▸ **EXERCISE**
When the line containing "Task: Collapse the" is found in the data below, give it again along with every later line, exactly; drop the pictures.

▸ **DATA RECORDS**
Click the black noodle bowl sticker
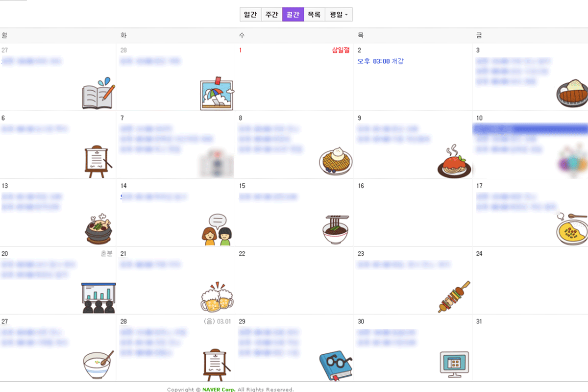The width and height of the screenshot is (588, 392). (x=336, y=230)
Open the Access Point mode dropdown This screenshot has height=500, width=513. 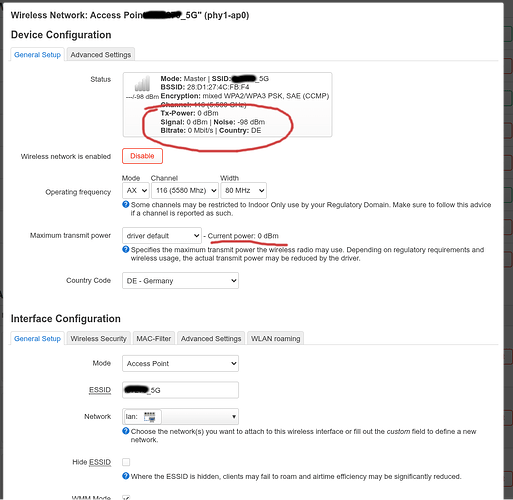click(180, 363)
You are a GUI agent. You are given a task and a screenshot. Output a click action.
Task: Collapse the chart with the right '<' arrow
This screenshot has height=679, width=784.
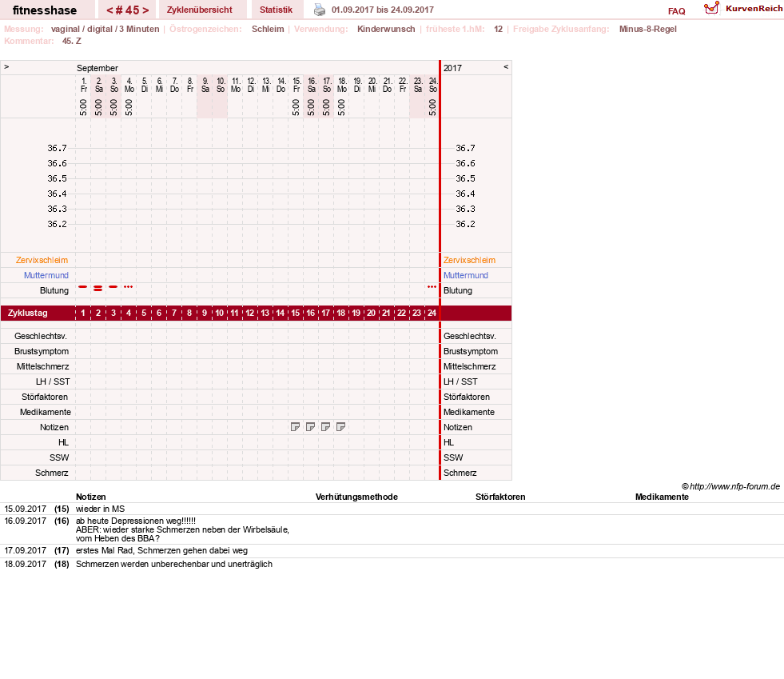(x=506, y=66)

▸ **TASK OUTPUT**
Task: Collapse the chart with the right '<' arrow
This screenshot has height=679, width=784.
(x=506, y=66)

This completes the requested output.